26 March 2015 12:09

Lancaster University is playing a major part in a new research centre dedicated to the investigation of higher education and its future.

The ESRC/HEFCE Centre for Global Higher Education (CGHE), led by the UCL Institute of Education, will formally open in October this year. Its core purposes are to improve higher education, advise on its future development, foster innovations, and expand its contributions to public and private good in both the local and global domains.

Professor Paul Ashwin from Lancaster’s Department of Educational Research will head a large research project on knowledge and student learning, and take special responsibility for emerging researchers and networks of established social scientists.

The project Paul Ashwin is leading will examine how students’ identities are transformed by engaging with knowledge in undergraduate degrees in Chemistry and Chemical Engineering. This will involve researching students on degree programmes in the UK and South Africa and builds on his involvement in earlier ESRC-funded research which examined students’ experiences of studying undergraduate degrees in Sociology.

Professor Ashwin said: “I am delighted that Lancaster is involved in such an important development in research into higher education. The Centre will allow an international team of leading researchers to examine fundamental questions about higher education at a local, national and global level. At Lancaster we have one of the longest established and largest group of higher education researchers in the UK and we are very excited about participating in such a significant centre for higher education research.”

The new Centre has been established by the Economic and Social Research Council (ESRC), and jointly funded by the Higher Education Funding Council for England (HEFCE), at a time of unprecedented growth and change in higher education.  Recognising that higher education and science are now global activities, the Centre for Global Higher Education (CGHE) will work with universities and governments in the UK and across the world to increase our practical knowledge about higher education.

The Centre will support three major research programmes investigating higher education from global, national and local perspectives, and a rolling cycle of engagement with practitioners and policy makers to secure the benefits of the Centre’s research and expertise.

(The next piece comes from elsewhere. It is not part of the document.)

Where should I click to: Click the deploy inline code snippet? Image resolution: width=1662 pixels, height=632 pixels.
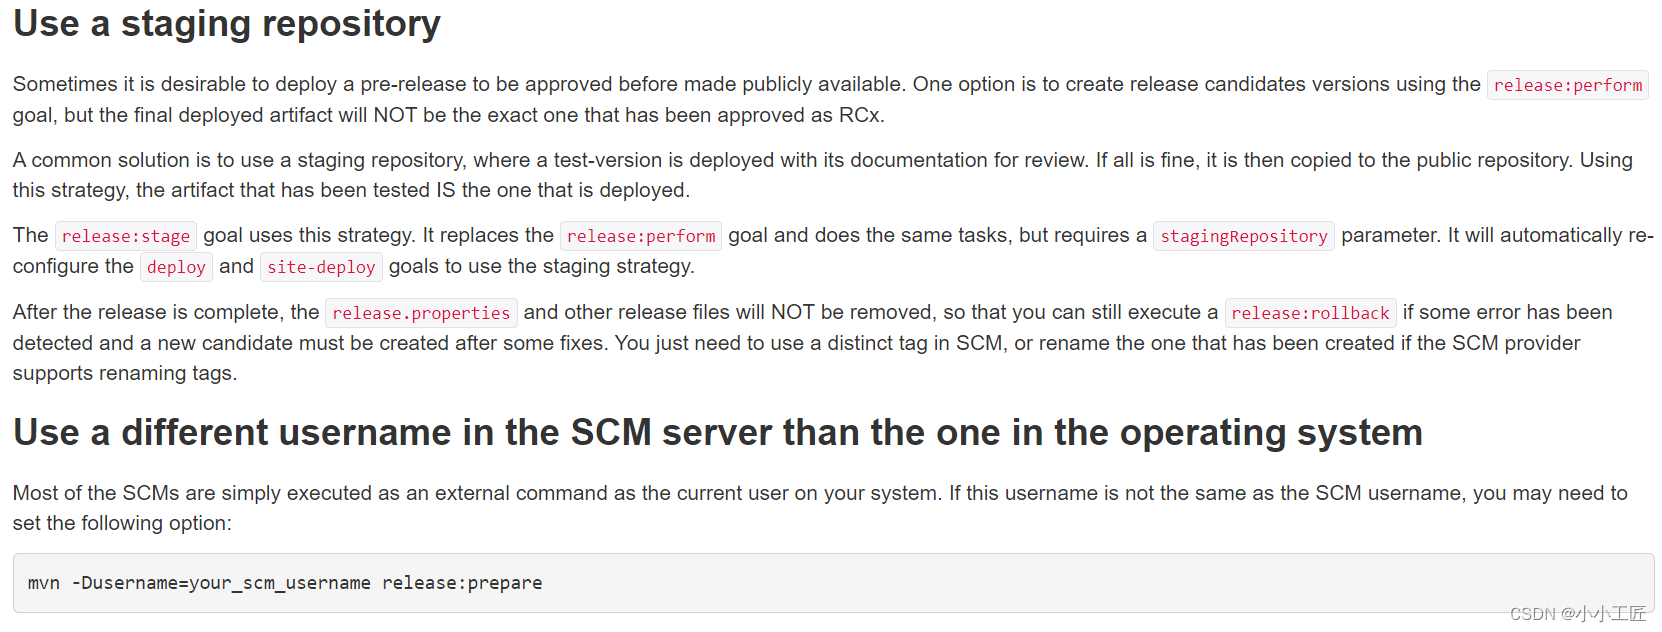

This new venture draws on the talents of 25 collaborative researchers who will carry out 13 specific projects using a range of methods of inquiry. The CGHE is a partnership of the UCL Institute of Education, Lancaster University and the University of Sheffield, working also with leading researchers of higher education from the Netherlands, Ireland, United States, Australia, South Africa, China, Hong Kong SAR and Japan. It will consider UK higher education with fresh eyes, while helping to position the UK as a global leader in higher education and research.

Higher Education is becoming an increasingly global sector with cross-border students growing at twice the rate of all students.  For example in 2012-13 over 300,000 non-EU students studied in the UK, generating £7 billion to the economy.  More than half of all school leavers in Europe, North America and Asia now go on to higher education. Yet despite the vast international scale of higher education, and its influence on society and the economy, up till now this sector has been less researched than other major social sectors such as health, manufacturing industry and government.

Research projects will cover a range of issues shaping the effectiveness of higher education in the future, including teaching and learning, learning technologies, research, system organisation, new providers, management, governance, academic capacity, financing and sustainability, social access to higher education, student loans and affordability, graduate labour markets, research collaboration with industry, and internationalisation.

Lancaster’s department of Educational Research is consistently judged one of the best in the country and ranked 6th in the UK on research quality and intensity in REF 2014.

Its Research Centres – in the areas of Higher Education, Technology-Enhanced Learning, and Social Justice and Wellbeing in Education – are internationally recognised for the excellence and originality of their research. They offer world leading PhD programmes that are specifically designed to support students undertaking research in their areas of expertise.